他方で、スラックの創業者であるスチュワート・バターフィールドは、以前立ち上げたフリッカーが2005年にヤフーに買収されたことを快く思っていなかった。買収は結局実を結ばず、同社は13年後に売却された。
新型コロナウイルスの流行は企業のコミュニケーション方法を永遠に変え、Zoomに代表されるビデオ会議や、メッセージや共同作業用のアプリの利用がニューノーマル(新たな日常)となった。これを自社の成長に必要不可欠なものとして捉えているセールスフォースにとって、スラックは魅力的な存在だ。

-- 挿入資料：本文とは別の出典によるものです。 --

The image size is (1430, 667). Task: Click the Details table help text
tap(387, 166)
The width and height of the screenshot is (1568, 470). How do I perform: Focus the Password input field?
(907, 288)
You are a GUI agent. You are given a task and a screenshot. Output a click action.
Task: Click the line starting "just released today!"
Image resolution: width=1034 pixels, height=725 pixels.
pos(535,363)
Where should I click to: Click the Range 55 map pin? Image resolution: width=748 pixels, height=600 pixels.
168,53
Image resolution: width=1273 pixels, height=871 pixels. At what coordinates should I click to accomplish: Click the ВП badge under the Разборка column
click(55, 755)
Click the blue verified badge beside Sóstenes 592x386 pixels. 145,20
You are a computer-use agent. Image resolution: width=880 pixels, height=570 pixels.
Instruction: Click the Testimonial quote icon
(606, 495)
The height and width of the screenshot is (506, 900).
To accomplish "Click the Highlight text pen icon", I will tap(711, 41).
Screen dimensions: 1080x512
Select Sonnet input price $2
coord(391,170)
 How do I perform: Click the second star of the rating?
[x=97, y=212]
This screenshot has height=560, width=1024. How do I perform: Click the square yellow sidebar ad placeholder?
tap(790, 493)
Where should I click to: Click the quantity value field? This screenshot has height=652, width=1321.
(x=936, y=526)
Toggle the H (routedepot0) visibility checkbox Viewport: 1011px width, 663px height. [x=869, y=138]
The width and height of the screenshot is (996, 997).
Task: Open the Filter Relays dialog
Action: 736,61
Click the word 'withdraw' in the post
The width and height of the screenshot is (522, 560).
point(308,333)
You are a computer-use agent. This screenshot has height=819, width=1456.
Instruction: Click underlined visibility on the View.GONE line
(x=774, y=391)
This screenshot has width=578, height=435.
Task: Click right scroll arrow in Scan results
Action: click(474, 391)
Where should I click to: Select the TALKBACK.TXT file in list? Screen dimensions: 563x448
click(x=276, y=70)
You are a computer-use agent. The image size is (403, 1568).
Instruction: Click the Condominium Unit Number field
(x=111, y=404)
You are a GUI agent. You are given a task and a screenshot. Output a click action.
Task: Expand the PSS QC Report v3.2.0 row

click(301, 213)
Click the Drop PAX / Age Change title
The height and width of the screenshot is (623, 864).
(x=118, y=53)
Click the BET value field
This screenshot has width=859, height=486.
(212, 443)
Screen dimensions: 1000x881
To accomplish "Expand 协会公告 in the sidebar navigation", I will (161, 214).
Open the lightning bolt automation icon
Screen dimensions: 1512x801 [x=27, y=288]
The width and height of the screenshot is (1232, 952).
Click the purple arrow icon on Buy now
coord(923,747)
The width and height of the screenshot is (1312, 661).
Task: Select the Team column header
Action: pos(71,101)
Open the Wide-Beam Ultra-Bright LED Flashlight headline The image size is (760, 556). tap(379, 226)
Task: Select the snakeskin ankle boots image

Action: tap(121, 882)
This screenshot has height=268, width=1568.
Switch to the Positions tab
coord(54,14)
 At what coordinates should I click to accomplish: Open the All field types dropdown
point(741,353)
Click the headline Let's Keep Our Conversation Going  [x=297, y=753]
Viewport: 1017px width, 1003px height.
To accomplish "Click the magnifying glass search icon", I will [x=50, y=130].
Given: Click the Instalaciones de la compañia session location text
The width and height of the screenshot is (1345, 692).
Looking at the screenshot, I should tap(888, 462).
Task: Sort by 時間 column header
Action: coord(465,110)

スラックは高度なメッセージアプリとしての能力に加え、柔軟なAPIによりさまざまなタイプのアプリケーション(プロジェクト管理、チケット販売システム、メッセージ、ドキュメント共有など)との統合が可能で、高度な企業コミュニケーションシステムの構築を可能にするツールだ。つまり、スラックのオープンプラットフォームのポリシーが、セールスフォースの創業者マーク・ベニオフの考えととても似通っているため、両社の統合はとても面白いシナジーを生む可能性があることは間違いない。
セールスフォースとスラックの交渉はかなり進んでいるものとみられ、向こう数日内に決断が下されるだろう。